Although it is classed as a vegetable, and is related to sorrel, the stems are cooked with sugar and eaten as a fruit however the leaves are toxic.
Its many different species grow wild in the mountains of the west and north-west provinces of China and the adjoining Tibetan territory. The name Rheum is supposedly derived from Rha, the old name for the Volga, whose banks the plants colonise.
It was not until the 18th century that the plant was recorded as a food plant in Europe and America.
The earliest known use of rhubarb as a food was as a pie filling.
Rhubarb has thick rhizomes at its base, long, thick petioles or stalks in shades of pale green to crimson and large, frilly, heart-shaped leaves. It grows up to 90cm in height and width, and makes a handsome ornamental plant.
Two of the best varieties for the garden are Victoria, which produces juicy, medium-sized stems, and Timperley Early, that crops early and has thick, robust rhubarb stems.
How to plant: Rhubarb
When growing rhubarb, plant dormant crowns or container-grown plants in winter or late spring. Place them in a vegetable plot or open ground which offers a sunny site and well-drained, fertile soil that does not dry out.
One or two crowns of rhubarb are plenty for a family. Crowns offer a wider choice of cultivars, but make sure you buy them from reputable suppliers. You can also grow the fruit plant from seed, but quality can be variable; sow in small pots, and choose the sturdiest seedlings for planting out.
Water the plants while they are establishing, and don't harvest your fruit until they it is in its second year. Feed every spring with well-rotted manure or XXXX general fertiliser.
Forcing rhubarb - artificially raising the temperature - will deliver earlier, more tender stems. This is simply done by covering the crowns with a special tall pot, a rhubarb forcer, in late winter, but any tall pot can be employed. When shoots appear, harvest within four weeks.
When harvesting, only remove up to half the stalks at any time, when the leaves are fully open. Pull the stem away with a twisting motion at the wrist; don't cut it.
Slugs and snails can be a problem, especially when the stalks are being forced, so keep a vigilant eye.
Propagation of Rhubarb
Propagation of rhubarb is difficult from seed. The best way to increase stock is by division of the fruit plants, which need to be divided every few years or they become congested and weaken.
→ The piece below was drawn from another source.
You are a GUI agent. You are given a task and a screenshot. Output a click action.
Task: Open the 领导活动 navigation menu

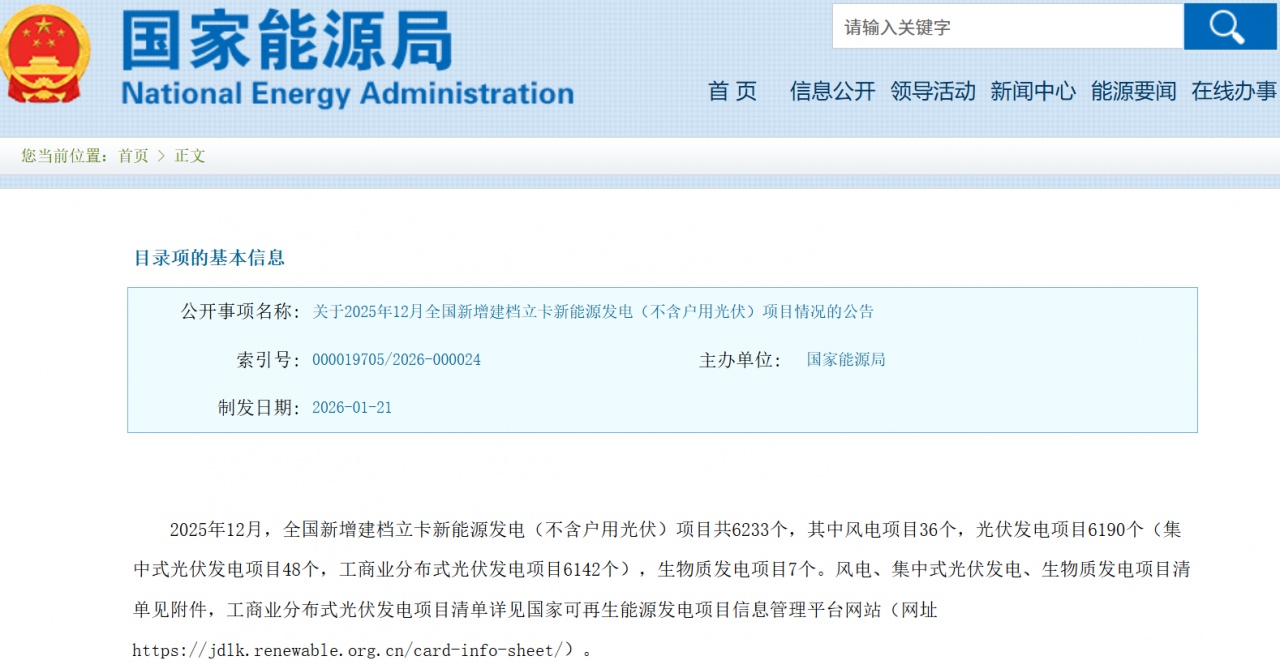(932, 91)
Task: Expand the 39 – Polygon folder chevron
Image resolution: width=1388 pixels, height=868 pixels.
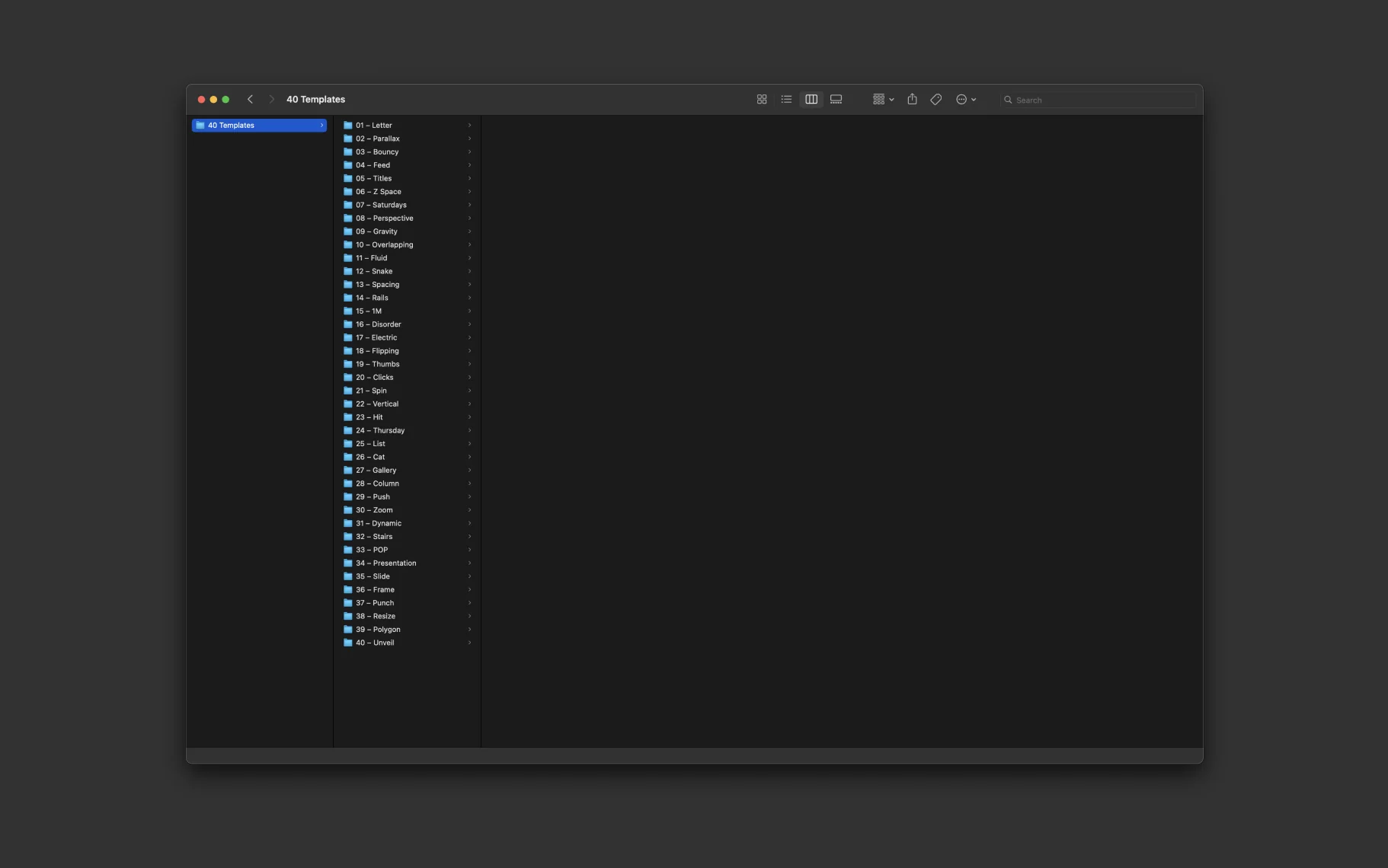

In late autumn, carefully dig up the rhizome at the base of the plant, and cut it up with a spade so that each section has at least two healthy buds. Replant these divisions straightaway. Old, unproductive centres of large clumps can be discarded.
Did you know: Rhubarb facts
There are many rhubarb festivals held around the world, from Australia, where Queensland holds an annual avocado and rhubarb festival, to Wakefield, UK, where the annual rhubarb championships are held.In ancient China, rhubarb was cultivated for its medicinal purgative qualities, and is still one of the most widely used herbs in Chinese medicine.